During his long career, Michael Jackson shattered some racial barriers in the entertainment world. But the pop idol also had a complicated relationship with African Americans. Now, as his fans prepare to say goodbye, much of black America is ready to reassert its claim on him.

Every year, people come from all over the city to attend the jazz festival in Leimert Park, the cultural heart of black Los Angeles. There are always African drums and barbeque galore. Last year, there were a lot of Obama T-shirts. This year, it's Michael Jackson. Myra Jackson — no relation — is wearing one. "We love michael — we loved him, and it's very hard for us to let go," she says. "Like he said, it's very hard to say goodbye; never, never say goodbye."

But some have wondered about the radical transformations Jackson put his body through over the years. A lot of people have said, "He's getting paler, he's trying to turn away from the black community." But Myra Jackson says she doesn't believe that.

Marvin Hurrell thinks the transracial look was part of Jackson's appeal. "He was just a natural artist, sharing his soul," he says. "His soul didn't have no color. He was colorblind."

But Jackson's increasingly pale visage, his two white wives and his legal troubles in the latter part of his career did not go down well with some black fans. Chad Robeson, manning the pit at Dray's Barbeque, says he understands why Jackson might have pulled away from the black community.

"I think he had a little bit of a reason to, because a lot of black people started talking about him once he got into all the child molestations and how he started changing his face and stuff like that," Robeson says. "So I'm not mad at him if that's how people feel. I don't feel that way."

Jackson's death has revived the conversation about his life's ups and downs. At the BET Awards a few days after Jackson died, host Jamie Foxx wanted the world beyond the black community to understand that Michael Jackson was family — however he looked. "We want to celebrate this black man," Foxx said at the awards. "He belongs to us, and we shared him with everybody else."
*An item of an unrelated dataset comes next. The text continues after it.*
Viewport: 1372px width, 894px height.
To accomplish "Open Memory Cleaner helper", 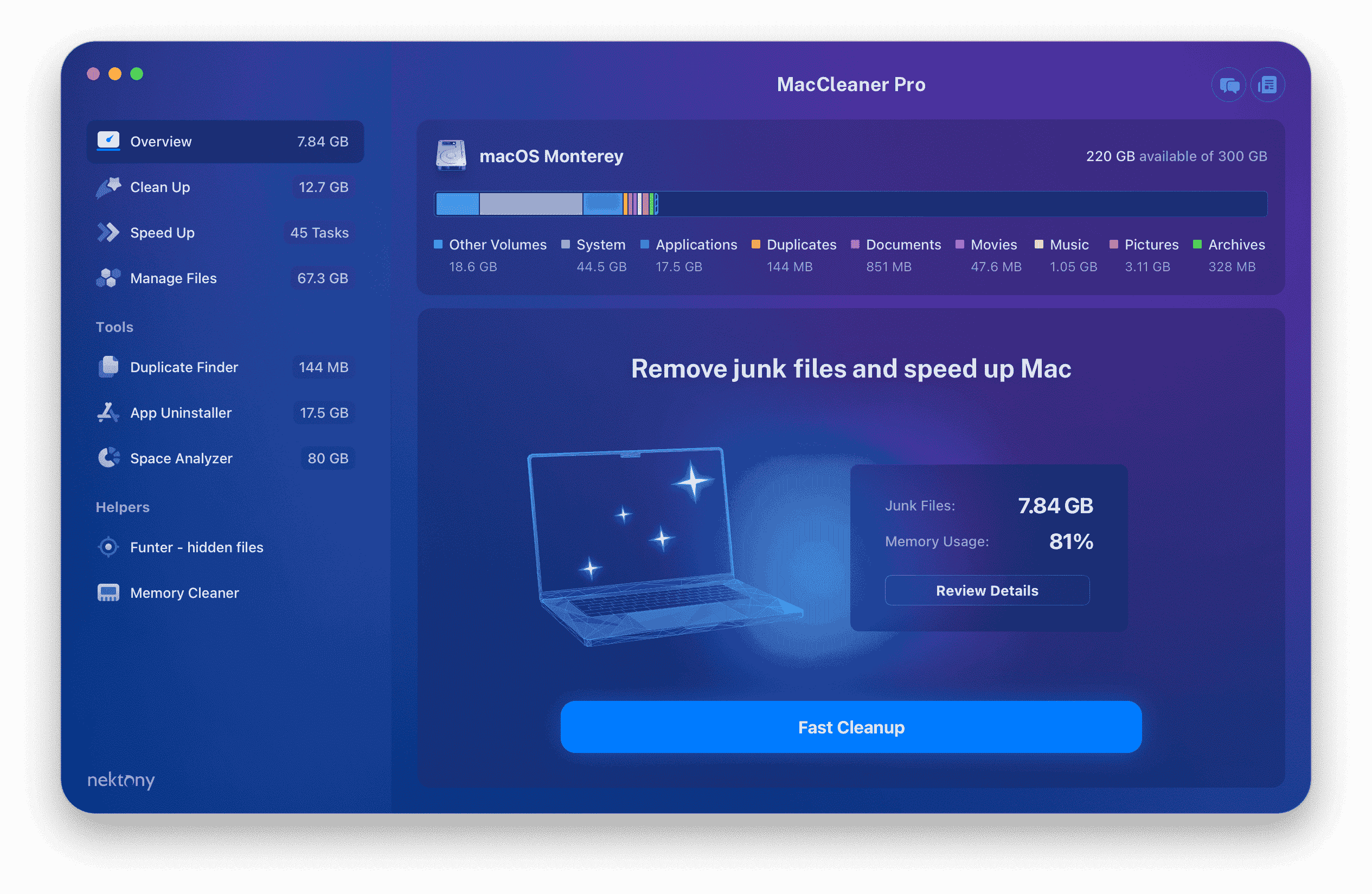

Even many blacks who weren't Jackson fans were outraged at the rampant speculation the media engaged in about the singer's personal life and past legal troubles. In Los Angeles, visiting pastor Al Sharpton publicly chastised the media at Sunday's service at First AME Church. "When you had had other entertainers that had questions in their life, you did not degrade and denigrate them before their funeral like you've done Michael Jackson," he said.
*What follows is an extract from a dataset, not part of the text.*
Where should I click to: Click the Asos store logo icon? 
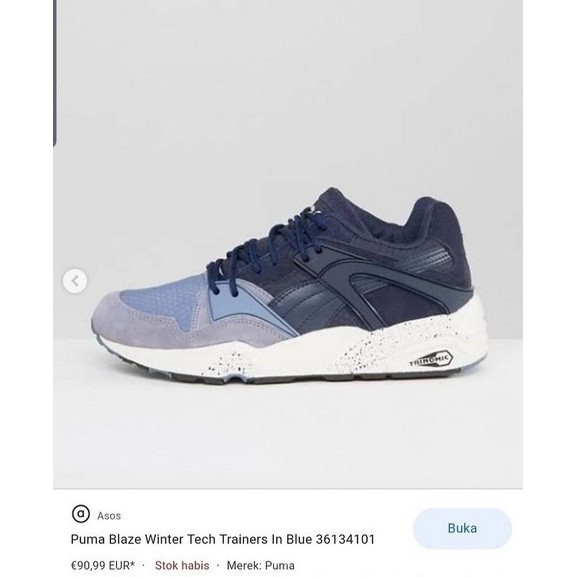click(x=81, y=514)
The media should be focusing on Jackson's contributions, not his idocyncracies, Sharpton thundered: "We know that Michael fought and made a way and opened doors for us. And Michael wasn't no freak — he was a genius."

Some people thought Jackson was both. Greg Braxton is an entertainment writer for the Los Angeles Times, who has covered Jackson extensively. Braxton says Jackson's kaleidascope of hues — from brown to ghostly pale — both intrigued and puzzled the public.

"Obviously, color did play a part in Michael Jackson's persona," he says. "And it remains one of the most fascinating paradoxes of his whole legacy."

In the aftermath of Jackson's death, many black fans are concentrating on celebrating the man and his achievements. They're taking a page from Jackson's own song book: "I'm not gonna spend my life/ being a color/ so if you're thinkin' of being my baby it don't matter/ if you're black or white."